#### [What the task requires]
Summarize the article on the RM-26999 power measurement conditioner in two sentences.

#### [Excerpt provided]
4-Channel Power Measurement Conditioner: A Domestic Alternative to NI

The Case for a Domestic Power Measurement Signal Conditioner

In industrial test and measurement environments, accurate power analysis depends on far more than a capable DAQ card. The signal conditioning layer between the physical world and the acquisition hardware is where measurement quality is often won or lost — particularly when dealing with high-voltage, high-current systems that cannot be fed directly into standard I/O modules. National Instruments (NI) has long been the default choice for this class of hardware, but rising demand for supply-chain independence and lower total system cost has pushed Chinese manufacturers to develop credible domestic alternatives. The RM-26999 from Shenzhen Xinmai (Sienovo) is one such product: a rack-mount signal conditioning unit purpose-built for multi-channel power measurement, designed to slot into NI-compatible measurement architectures without sacrificing accuracy or channel synchronization.

What the RM-26999 Does

The RM-26999 is a rack-mount signal conditioning device intended to sit between a power bus under test and a multifunction I/O DAQ backend. Its role is to scale, isolate, and condition raw electrical signals before they reach the digitizer — protecting expensive acquisition hardware and ensuring that the voltage and current waveforms delivered to the ADC inputs are within a safe, linear range.

The device supports four voltage input channels with a peak voltage rating of up to 2000 V. This range covers a wide span of industrial and EV powertrain test scenarios, including three-phase grid measurements and high-voltage battery pack characterization, where bus voltages can exceed 800 V in modern electric vehicle platforms.

For current measurement, the RM-26999 provides four dedicated current sensor ports. Critically, these ports are optimized for fluxgate sensors rather than simpler Hall-effect or shunt-based solutions.

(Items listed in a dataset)
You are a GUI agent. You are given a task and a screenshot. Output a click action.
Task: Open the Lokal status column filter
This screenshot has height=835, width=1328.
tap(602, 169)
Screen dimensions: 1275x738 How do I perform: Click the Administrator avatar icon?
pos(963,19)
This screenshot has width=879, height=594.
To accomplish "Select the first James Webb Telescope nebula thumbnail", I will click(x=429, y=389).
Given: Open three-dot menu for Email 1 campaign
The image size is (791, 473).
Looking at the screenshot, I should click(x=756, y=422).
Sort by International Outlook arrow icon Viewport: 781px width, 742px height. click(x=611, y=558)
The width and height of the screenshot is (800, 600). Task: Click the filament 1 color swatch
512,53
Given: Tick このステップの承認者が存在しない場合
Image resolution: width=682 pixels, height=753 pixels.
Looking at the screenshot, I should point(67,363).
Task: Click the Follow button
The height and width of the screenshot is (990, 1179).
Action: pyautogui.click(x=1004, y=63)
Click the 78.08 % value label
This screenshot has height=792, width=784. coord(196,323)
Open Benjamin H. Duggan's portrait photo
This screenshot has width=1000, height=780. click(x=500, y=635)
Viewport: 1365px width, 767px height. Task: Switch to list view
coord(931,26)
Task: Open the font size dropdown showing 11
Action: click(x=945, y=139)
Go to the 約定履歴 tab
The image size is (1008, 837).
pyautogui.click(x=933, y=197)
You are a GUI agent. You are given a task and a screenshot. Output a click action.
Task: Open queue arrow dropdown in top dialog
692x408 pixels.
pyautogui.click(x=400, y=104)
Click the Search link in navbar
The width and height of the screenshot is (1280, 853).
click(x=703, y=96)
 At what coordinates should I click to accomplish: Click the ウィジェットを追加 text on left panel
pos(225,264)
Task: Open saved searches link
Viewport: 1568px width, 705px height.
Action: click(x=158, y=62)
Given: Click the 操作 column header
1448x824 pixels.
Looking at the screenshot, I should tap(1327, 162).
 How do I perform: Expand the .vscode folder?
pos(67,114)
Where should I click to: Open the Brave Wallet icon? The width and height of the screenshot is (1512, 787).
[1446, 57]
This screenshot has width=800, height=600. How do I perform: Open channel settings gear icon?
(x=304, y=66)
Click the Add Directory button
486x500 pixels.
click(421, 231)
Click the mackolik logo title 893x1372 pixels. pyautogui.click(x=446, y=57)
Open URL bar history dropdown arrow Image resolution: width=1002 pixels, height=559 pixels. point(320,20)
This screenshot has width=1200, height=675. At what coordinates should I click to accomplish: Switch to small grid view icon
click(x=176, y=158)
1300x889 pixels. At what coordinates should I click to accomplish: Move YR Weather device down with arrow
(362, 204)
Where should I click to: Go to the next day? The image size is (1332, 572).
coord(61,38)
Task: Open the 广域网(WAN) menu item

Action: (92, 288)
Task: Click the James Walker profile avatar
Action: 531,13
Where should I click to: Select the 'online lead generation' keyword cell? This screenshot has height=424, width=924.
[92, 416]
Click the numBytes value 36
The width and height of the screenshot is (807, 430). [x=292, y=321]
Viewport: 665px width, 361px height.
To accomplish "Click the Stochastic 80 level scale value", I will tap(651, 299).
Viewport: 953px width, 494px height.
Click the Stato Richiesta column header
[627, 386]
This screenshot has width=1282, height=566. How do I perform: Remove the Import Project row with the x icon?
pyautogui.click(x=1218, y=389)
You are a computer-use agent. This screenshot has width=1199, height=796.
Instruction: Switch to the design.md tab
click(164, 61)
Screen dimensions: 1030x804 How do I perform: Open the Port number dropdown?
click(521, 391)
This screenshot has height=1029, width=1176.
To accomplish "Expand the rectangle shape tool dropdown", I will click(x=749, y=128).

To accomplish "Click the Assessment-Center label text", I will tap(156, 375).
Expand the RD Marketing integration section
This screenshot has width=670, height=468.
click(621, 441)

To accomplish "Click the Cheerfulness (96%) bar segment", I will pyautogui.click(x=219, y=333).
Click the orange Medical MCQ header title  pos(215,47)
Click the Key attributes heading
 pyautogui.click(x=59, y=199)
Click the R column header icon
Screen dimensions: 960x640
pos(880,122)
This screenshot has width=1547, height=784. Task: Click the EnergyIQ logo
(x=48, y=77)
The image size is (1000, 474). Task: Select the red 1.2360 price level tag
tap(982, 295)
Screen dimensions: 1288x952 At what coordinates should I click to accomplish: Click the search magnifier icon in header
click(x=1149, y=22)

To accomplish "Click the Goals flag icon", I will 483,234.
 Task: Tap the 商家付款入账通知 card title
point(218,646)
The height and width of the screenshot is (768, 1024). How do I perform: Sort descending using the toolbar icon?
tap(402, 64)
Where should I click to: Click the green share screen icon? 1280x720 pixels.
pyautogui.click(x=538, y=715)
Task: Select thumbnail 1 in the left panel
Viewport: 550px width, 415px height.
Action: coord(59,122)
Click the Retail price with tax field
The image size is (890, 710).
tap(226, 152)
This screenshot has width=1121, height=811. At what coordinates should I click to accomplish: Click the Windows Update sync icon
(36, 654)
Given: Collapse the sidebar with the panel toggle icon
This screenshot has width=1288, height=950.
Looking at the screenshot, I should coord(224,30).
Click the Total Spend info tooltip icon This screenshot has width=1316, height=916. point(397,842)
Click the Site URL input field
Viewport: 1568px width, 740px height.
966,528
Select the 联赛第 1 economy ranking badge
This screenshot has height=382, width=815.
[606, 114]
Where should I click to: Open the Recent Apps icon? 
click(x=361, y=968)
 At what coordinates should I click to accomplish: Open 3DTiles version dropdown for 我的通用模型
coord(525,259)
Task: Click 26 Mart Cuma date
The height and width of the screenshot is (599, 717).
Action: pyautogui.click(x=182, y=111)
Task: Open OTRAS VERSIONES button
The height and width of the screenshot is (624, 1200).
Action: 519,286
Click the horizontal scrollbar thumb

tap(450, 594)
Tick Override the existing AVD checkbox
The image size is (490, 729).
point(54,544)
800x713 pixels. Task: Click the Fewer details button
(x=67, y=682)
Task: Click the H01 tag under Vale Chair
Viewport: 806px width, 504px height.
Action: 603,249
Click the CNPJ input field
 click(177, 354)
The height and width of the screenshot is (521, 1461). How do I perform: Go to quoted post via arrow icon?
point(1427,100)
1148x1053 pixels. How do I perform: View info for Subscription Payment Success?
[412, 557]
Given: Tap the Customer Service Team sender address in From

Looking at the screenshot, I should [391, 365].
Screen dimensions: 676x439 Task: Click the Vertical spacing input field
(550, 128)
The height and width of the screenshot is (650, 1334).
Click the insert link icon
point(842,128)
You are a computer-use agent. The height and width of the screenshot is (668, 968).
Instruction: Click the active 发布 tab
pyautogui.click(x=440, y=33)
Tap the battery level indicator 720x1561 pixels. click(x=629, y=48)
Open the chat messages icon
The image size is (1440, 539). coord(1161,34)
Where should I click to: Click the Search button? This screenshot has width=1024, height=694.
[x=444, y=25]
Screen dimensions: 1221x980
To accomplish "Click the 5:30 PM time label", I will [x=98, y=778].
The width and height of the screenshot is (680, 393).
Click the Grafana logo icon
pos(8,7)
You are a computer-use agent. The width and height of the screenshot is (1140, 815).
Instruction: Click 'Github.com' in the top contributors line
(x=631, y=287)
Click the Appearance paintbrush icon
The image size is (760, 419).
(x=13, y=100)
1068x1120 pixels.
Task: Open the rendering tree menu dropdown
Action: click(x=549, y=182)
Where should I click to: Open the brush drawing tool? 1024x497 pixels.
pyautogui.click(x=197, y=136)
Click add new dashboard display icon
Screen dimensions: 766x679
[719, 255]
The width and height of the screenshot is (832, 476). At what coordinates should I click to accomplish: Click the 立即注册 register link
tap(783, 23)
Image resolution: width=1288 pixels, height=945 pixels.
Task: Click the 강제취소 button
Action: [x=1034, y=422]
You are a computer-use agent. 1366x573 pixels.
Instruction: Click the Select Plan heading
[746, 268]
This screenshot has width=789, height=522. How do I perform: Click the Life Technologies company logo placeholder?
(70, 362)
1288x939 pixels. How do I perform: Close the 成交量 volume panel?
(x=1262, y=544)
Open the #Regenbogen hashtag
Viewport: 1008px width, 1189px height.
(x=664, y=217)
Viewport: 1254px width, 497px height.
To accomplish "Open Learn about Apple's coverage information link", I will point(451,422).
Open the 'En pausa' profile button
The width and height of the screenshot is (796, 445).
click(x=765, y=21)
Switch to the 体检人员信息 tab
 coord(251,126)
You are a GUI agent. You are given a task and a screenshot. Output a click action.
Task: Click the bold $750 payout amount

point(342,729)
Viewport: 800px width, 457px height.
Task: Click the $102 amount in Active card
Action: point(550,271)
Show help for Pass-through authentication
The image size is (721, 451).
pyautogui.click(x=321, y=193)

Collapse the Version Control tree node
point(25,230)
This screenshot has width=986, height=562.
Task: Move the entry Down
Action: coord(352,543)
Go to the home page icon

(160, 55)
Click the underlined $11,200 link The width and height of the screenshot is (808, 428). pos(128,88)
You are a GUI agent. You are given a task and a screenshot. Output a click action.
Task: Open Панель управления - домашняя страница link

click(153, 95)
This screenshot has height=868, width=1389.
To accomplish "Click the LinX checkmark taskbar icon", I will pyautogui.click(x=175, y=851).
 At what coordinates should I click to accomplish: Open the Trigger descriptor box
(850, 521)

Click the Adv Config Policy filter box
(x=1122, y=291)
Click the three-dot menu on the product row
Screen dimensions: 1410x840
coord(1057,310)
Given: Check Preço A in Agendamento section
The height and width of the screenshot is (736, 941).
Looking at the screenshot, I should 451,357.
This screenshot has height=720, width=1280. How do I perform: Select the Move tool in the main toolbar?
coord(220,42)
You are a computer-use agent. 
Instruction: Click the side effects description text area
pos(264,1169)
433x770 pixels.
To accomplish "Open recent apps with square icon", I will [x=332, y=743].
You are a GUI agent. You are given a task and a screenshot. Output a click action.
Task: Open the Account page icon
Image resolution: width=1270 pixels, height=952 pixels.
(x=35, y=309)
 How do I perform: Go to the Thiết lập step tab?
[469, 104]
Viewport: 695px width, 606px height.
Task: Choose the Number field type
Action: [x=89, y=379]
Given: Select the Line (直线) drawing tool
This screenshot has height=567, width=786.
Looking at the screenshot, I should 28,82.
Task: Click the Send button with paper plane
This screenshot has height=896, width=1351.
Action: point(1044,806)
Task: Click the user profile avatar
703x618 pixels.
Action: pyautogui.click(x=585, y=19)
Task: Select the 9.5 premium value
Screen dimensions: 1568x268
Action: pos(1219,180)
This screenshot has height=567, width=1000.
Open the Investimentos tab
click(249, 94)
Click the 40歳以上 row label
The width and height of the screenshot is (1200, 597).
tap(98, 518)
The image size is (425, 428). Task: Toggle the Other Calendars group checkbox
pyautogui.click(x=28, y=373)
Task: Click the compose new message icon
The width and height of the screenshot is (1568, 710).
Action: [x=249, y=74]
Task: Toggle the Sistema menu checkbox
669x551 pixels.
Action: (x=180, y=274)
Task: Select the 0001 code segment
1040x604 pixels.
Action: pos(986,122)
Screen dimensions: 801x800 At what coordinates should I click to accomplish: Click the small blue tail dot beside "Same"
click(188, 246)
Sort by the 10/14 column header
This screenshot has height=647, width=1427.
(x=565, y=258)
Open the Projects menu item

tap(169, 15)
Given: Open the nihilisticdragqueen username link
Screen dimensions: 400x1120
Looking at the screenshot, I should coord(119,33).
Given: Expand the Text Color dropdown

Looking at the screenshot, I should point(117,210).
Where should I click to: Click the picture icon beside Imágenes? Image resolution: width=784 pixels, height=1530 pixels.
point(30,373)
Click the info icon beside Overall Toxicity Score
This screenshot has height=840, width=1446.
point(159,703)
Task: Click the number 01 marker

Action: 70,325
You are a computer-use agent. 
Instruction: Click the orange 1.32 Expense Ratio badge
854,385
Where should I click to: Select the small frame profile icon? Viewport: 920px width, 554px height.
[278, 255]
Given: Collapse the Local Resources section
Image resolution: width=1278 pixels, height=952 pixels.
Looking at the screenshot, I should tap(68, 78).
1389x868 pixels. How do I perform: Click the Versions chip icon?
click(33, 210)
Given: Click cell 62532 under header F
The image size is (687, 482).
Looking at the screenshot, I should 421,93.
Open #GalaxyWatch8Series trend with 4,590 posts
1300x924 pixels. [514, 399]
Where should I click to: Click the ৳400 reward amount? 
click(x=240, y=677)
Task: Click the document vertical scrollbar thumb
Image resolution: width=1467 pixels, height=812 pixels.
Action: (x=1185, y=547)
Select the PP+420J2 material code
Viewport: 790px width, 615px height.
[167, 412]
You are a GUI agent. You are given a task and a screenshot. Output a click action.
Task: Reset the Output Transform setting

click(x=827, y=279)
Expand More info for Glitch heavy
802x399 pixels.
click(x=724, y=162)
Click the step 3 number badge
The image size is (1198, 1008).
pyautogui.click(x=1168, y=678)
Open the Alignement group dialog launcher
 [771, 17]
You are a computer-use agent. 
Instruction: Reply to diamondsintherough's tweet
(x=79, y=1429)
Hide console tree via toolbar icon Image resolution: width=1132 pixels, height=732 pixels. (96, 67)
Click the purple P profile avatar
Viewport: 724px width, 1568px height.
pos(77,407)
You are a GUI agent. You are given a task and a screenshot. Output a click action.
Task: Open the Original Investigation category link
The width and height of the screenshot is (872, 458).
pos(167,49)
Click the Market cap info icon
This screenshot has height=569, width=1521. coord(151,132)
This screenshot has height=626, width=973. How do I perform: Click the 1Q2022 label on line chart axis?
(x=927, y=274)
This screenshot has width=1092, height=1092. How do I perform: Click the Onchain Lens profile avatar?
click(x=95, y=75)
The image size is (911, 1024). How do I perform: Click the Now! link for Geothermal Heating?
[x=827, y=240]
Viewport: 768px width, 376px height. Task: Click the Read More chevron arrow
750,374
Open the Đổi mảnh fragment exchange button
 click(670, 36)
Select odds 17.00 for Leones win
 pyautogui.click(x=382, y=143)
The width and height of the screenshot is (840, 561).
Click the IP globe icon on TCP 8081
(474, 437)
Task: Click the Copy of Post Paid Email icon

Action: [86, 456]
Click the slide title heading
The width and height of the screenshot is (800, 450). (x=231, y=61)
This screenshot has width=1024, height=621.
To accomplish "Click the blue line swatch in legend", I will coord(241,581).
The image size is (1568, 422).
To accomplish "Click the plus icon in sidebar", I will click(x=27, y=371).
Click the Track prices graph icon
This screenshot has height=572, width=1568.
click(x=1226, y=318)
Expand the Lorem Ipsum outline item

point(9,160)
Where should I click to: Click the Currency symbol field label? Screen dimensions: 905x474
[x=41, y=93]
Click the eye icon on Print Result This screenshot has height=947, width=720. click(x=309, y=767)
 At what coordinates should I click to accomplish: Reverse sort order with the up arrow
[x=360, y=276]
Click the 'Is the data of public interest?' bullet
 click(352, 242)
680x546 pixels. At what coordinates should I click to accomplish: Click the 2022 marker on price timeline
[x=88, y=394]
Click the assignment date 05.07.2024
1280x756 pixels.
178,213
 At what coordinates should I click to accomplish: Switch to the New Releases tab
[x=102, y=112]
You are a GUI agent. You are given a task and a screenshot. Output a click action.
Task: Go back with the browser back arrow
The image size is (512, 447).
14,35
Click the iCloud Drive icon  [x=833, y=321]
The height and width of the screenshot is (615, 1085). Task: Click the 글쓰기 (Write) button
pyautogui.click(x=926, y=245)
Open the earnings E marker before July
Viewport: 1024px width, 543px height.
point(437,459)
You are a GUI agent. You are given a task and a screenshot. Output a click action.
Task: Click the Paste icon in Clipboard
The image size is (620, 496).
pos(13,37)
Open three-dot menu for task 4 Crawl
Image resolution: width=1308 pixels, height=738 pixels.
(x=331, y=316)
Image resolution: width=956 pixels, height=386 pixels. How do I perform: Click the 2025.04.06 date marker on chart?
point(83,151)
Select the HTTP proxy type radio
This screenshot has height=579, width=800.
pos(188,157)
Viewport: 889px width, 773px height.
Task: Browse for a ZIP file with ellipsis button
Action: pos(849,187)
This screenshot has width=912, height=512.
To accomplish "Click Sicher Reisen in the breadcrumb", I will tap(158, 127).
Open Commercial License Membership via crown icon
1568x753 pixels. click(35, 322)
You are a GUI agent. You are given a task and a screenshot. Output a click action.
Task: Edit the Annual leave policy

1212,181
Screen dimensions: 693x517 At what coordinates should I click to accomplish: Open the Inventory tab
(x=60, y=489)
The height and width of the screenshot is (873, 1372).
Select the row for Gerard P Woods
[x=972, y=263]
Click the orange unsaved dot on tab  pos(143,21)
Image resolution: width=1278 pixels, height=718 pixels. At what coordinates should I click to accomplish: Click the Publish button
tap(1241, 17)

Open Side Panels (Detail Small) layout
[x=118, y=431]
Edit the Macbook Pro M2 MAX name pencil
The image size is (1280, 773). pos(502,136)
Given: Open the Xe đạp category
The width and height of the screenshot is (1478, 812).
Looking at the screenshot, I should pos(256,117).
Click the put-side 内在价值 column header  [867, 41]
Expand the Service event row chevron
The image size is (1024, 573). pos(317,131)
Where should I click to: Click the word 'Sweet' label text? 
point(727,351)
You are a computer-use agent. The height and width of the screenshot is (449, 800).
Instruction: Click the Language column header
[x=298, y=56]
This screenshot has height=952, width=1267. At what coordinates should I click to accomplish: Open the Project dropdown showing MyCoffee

#### [Output]
The RM-26999 from Shenzhen Xinmai (Sienovo) is a rack-mount signal conditioning unit for multi-channel power measurement, offered as a domestic alternative to National Instruments hardware and designed to fit NI-compatible measurement architectures. It scales, isolates, and conditions signals between a power bus under test and a DAQ backend, and it provides four voltage input channels rated up to 2000 V peak and four current sensor ports optimized for fluxgate sensors.